In Part Five of his book, Talking to Strangers, Malcolm Gladwell discusses "coupling," a concept that links behaviors to specific circumstances and conditions. For example, if a suicidal person finds herself on the Golden Gate Bridge and considers the idea of jumping off that bridge to be more comforting for her temperament than other modes of suicide (e.g., shooting herself with a gun), she might find herself acting on her impulse and jumping. However, if that person wasn't near that bridge but was still suicidal and only had a method that didn't feel comforting to her (e.g., scary gun), she might not act on her impulse. Coupling is when an impulse meets a context or circumstantial method that fits.

The Golden Gate Bridge was opened in 1937. It has been where more than 1,600 suicides have occurred. Eventually in 2018, a suicide barrier was installed on that bridge, which has led to a spike in suicide deterrence.

For those who argued against the installation of suicide barriers, their thought process is not dissimilar to those who today argue that universal background checks and assault weapon buy-back programs won't reduce gun violence because people determined to kill will kill, no matter what.

Gladwell cites a researcher named Richard Seiden who studied 515 people who had unsuccessfully tried to kill themselves at the Golden Gate Bridge and found that only 25 of those 515 went on to kill themselves with other methods.
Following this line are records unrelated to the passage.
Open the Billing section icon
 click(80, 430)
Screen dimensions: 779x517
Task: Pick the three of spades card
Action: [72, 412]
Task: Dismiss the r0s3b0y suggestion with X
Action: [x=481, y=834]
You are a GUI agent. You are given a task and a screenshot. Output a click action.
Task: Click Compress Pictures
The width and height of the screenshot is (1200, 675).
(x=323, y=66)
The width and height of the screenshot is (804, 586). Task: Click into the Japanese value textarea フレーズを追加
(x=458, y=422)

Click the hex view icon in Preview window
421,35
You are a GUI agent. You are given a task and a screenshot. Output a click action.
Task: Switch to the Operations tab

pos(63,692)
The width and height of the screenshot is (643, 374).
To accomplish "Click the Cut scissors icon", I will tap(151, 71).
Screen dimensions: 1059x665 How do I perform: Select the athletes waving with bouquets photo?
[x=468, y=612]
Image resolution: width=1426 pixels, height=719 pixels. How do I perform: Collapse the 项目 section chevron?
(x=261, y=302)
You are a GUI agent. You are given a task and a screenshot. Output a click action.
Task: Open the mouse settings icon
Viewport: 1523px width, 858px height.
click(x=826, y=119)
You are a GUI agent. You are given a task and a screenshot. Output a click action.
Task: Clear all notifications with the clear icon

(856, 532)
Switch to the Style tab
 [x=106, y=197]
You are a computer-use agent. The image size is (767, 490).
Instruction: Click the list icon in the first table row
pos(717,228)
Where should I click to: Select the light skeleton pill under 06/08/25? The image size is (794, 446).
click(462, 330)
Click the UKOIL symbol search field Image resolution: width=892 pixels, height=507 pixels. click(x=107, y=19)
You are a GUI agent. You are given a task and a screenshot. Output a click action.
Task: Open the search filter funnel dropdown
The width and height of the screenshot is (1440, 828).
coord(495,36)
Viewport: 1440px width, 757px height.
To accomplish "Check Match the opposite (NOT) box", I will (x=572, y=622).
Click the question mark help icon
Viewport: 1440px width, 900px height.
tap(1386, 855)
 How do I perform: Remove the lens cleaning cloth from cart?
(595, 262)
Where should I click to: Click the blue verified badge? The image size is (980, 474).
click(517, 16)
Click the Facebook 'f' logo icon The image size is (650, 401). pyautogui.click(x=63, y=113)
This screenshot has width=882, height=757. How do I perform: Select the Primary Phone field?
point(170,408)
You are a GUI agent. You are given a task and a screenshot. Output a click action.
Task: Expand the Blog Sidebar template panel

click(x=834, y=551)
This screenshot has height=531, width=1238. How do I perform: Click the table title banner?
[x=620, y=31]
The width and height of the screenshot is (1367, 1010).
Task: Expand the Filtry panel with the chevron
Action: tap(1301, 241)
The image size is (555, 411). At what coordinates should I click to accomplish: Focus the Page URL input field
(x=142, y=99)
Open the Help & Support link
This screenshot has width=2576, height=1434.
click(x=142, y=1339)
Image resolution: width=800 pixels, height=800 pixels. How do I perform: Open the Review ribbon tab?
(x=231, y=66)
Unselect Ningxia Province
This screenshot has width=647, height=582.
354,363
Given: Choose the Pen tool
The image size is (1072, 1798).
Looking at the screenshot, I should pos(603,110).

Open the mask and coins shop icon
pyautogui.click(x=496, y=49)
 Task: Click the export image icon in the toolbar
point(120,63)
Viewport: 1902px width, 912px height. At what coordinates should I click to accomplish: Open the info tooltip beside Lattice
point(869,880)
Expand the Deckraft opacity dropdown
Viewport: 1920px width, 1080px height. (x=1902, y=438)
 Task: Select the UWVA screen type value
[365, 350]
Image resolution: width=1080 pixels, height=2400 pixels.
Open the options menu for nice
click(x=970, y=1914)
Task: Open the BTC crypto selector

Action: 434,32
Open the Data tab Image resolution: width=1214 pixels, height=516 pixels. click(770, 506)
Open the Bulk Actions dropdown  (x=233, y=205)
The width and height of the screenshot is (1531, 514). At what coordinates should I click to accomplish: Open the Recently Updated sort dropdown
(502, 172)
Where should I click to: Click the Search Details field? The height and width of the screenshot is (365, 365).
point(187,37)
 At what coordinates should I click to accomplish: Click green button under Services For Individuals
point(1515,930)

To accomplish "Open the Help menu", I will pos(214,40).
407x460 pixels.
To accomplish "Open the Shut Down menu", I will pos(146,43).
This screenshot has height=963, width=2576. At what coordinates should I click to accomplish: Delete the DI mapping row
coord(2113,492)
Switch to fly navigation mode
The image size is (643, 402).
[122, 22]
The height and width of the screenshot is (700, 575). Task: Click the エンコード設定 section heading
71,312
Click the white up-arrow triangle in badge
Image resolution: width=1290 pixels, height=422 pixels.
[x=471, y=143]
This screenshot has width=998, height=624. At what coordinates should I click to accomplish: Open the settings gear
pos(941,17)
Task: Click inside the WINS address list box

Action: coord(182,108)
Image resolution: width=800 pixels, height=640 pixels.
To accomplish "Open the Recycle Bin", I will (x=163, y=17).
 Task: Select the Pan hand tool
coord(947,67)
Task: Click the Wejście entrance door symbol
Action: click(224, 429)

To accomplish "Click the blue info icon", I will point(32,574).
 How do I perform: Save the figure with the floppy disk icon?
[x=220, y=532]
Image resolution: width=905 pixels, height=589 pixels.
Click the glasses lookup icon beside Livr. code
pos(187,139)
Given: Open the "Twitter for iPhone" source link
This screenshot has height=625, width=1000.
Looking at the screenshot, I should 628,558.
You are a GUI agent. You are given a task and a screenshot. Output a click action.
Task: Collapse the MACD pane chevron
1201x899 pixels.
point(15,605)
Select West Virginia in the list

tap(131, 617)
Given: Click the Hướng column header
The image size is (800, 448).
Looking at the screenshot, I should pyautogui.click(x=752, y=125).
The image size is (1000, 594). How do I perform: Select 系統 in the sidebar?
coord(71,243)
Says Gladwell: with some exception, "the people who want to jump off the Golden Gate Bridge at a given moment want to jump off the Golden Gate Bridge only at that given moment."

For some, the readily available lethal means is a bridge. For others, like Sylvia Plath, it was "town gas" loaded with carbon monoxide. Gladwell explains that more than a decade after Plath's suicide, the dirtiness of town gas evolved into natural gas, containing almost no carbon monoxide. And the rates of gas-related suicides plummeted.

In 2013, my brother committed suicide. It wasn't by jumping, though he told me once that he had considered it. But the bridge wasn't the method that would couple with his impulse. His ultimate method was a painless one and I know that it suited his fears and comfort level the most.

Even though Talking with Strangers begins and ends with the case of Sandra Bland who ultimately took her life in her jail cell, the book isn't about suicide per se. It's about all the ways we get things wrong in the process of talking to strangers. Or maybe it's also about how we get things wrong in the process of talking to people who we think are non-strangers. Our siblings. Our children. Our family members.

And how in the face of tragedy, we survivors try to find solace by blaming people for feeling the depths of darkness rather than erecting interventions that mitigate the darkness.